And to add insult to injury, some providers will ride on the good reputation of some local model, selling you a terrible quant instead.
With OpenAI, at least my gpt-5.5 is the same as your gpt-5.5. You can't say that about glm for example.
Sam Altman, good reputation?
> With OpenAI, at least my gpt-5.5 is the same as your gpt-5.5.
How do we know that? The "orchestration" layer probably forwards to different levels of quantization. And it seems tempting to make some sort of load balancer with adaptive computation effort.
> some providers will ride on the good reputation of some local model, selling you a terrible quant instead.
Quants in popular local inference apps (Ollama, LM Studio, etc) are the worst possible quants (RTN).
That's not a real equivalency. They are not necessarily the same (testing in production, hello!) And most importantly you do not have a local model because openai is not open!
> And to add insult to injury, some providers will ride on the good reputation of some local model, selling you a terrible quant instead.

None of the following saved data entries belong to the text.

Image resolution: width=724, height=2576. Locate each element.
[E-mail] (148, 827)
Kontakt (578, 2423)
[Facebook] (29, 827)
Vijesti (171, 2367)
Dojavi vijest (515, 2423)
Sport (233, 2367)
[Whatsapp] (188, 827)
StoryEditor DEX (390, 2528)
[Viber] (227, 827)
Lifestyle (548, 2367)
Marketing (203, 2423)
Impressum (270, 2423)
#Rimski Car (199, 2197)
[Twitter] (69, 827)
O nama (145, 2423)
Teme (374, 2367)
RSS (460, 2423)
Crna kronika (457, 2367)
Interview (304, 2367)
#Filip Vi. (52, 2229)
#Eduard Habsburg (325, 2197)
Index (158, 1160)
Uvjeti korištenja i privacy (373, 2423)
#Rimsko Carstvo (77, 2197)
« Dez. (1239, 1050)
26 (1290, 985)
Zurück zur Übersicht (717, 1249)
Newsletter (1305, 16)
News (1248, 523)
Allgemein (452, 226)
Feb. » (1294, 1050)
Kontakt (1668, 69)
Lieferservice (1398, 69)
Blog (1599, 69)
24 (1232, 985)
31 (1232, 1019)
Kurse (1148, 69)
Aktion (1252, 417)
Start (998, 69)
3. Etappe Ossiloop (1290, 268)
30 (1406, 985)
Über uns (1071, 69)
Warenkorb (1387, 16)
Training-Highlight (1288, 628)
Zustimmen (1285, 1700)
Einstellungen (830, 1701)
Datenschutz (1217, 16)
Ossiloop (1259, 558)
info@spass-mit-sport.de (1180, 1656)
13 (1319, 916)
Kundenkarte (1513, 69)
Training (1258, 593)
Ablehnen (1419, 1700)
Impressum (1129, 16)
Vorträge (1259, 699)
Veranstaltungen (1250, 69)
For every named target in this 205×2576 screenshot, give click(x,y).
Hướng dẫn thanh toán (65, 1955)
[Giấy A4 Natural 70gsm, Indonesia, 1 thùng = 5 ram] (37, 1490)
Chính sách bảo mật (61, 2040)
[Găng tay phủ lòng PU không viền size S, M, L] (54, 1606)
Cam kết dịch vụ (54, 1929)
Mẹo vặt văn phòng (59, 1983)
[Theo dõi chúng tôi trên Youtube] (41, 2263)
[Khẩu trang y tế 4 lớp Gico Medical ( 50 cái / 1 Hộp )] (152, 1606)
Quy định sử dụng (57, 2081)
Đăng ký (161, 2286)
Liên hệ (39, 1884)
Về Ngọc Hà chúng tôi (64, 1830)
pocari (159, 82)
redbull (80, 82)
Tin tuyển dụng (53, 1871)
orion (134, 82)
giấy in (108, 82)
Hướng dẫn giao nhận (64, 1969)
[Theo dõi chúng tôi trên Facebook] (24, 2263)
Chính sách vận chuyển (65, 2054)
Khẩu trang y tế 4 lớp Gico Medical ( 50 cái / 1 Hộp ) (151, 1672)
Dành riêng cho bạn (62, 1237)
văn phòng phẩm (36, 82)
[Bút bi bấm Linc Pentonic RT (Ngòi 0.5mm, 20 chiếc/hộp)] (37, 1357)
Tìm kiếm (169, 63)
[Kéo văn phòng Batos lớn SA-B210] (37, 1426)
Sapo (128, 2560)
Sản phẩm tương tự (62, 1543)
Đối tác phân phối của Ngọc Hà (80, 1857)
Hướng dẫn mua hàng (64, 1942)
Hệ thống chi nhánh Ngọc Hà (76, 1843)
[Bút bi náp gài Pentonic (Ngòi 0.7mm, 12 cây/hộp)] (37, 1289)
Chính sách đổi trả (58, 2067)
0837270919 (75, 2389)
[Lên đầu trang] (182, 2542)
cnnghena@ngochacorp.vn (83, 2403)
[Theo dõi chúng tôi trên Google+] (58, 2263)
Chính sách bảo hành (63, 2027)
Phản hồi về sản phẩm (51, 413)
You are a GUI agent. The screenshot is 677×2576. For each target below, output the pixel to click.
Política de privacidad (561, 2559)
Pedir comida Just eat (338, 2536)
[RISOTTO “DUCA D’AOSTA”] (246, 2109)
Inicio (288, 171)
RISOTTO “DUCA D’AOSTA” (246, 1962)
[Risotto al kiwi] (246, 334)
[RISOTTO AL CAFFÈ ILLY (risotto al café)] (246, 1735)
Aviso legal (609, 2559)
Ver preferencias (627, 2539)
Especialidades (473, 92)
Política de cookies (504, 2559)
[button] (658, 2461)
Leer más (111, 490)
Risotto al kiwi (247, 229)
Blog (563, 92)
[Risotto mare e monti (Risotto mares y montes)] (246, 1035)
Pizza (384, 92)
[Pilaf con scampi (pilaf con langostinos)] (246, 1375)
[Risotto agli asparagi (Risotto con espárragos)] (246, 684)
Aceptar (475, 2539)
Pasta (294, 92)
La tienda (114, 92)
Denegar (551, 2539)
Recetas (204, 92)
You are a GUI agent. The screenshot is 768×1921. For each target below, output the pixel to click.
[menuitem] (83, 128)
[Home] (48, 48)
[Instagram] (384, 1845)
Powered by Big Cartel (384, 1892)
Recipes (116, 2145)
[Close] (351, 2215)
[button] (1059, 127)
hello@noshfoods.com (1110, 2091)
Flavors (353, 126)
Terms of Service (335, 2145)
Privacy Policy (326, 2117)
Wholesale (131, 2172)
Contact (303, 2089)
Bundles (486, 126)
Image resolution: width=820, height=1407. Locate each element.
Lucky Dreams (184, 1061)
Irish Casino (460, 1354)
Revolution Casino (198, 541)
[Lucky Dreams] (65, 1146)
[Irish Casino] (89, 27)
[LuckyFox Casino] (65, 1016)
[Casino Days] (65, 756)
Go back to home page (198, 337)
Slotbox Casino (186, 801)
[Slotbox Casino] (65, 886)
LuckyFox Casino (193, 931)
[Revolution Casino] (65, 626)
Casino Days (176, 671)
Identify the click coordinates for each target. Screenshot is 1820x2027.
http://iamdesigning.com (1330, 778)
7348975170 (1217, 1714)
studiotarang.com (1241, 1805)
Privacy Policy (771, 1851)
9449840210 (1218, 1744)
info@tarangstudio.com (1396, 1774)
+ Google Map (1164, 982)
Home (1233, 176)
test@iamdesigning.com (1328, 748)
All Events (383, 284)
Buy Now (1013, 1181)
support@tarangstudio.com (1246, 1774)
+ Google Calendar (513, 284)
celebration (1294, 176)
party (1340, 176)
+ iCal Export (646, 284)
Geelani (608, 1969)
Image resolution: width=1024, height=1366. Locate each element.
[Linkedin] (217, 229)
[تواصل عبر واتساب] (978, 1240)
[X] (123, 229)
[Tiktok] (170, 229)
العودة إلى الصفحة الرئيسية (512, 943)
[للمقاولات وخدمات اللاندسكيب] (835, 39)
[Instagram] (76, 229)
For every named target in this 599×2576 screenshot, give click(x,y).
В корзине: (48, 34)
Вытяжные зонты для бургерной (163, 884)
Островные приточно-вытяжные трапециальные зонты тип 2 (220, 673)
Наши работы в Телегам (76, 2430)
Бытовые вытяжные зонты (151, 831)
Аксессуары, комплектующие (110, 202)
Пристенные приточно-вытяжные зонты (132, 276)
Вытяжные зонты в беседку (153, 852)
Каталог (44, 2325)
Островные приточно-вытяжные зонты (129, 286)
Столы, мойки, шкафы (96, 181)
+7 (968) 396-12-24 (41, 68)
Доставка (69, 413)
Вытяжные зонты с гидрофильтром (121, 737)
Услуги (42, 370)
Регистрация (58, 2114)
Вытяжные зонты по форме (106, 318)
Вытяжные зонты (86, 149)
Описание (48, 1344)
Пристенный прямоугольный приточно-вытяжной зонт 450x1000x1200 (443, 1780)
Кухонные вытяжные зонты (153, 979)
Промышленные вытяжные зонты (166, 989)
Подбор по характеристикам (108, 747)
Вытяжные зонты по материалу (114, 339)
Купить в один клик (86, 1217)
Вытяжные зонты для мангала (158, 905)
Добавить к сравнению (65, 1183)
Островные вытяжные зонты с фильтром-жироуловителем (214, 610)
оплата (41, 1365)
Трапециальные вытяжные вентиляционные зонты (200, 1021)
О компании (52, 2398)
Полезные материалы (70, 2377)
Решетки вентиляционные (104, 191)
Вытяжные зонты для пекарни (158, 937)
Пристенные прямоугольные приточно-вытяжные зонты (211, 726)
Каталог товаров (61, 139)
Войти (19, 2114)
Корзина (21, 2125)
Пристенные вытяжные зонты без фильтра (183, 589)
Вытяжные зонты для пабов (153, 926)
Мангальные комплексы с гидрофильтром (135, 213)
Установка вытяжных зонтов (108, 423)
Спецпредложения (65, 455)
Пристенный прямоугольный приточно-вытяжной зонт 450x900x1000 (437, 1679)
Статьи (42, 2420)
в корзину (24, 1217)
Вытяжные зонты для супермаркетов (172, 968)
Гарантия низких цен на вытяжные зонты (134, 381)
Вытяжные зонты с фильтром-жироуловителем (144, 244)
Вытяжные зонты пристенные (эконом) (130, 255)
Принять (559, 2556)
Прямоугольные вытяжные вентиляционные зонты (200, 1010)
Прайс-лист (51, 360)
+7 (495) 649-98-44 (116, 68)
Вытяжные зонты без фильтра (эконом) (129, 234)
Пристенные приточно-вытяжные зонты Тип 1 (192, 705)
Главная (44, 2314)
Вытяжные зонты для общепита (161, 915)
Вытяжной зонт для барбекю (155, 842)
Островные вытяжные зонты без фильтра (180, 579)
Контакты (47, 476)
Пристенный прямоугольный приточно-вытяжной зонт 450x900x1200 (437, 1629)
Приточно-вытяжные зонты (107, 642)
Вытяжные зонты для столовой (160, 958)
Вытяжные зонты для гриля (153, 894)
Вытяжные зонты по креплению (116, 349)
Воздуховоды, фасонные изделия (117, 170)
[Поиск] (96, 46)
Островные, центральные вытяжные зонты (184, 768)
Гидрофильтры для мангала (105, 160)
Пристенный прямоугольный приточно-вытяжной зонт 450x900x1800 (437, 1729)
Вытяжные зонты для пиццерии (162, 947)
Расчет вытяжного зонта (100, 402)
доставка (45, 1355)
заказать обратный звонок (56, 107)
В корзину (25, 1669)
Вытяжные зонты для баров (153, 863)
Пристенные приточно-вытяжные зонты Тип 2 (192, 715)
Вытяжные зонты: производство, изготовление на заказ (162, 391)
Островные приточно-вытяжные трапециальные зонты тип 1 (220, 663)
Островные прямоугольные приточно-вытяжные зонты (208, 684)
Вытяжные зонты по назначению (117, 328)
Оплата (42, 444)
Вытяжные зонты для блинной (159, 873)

I just started using OpenRouter for some control testing of local models and what surprises me the most isn't that there are different providers providing different quantization levels, that makes sense, but I can't seemingly find a way of seeing what provider+model+quantization is actually used?! https://openrouter.ai/models shows the models, then say https://openrouter.ai/moonshotai/kimi-k2.7-code shows the providers but when I go to https://openrouter.ai/moonshotai/kimi-k2.7-code?endpoint=e7a... for example, why on earth is it not showing the actual details about the actual weights they're serving?! Give me details! It does have a "Precision" value that is sometimes filled out, but that seems to be a guess at best, even providers with the same values there have wildly different quality responses.
I like the idea about OpenRouter but holy hell does the implementation seem very far off from what it needs to be, in order to be useful.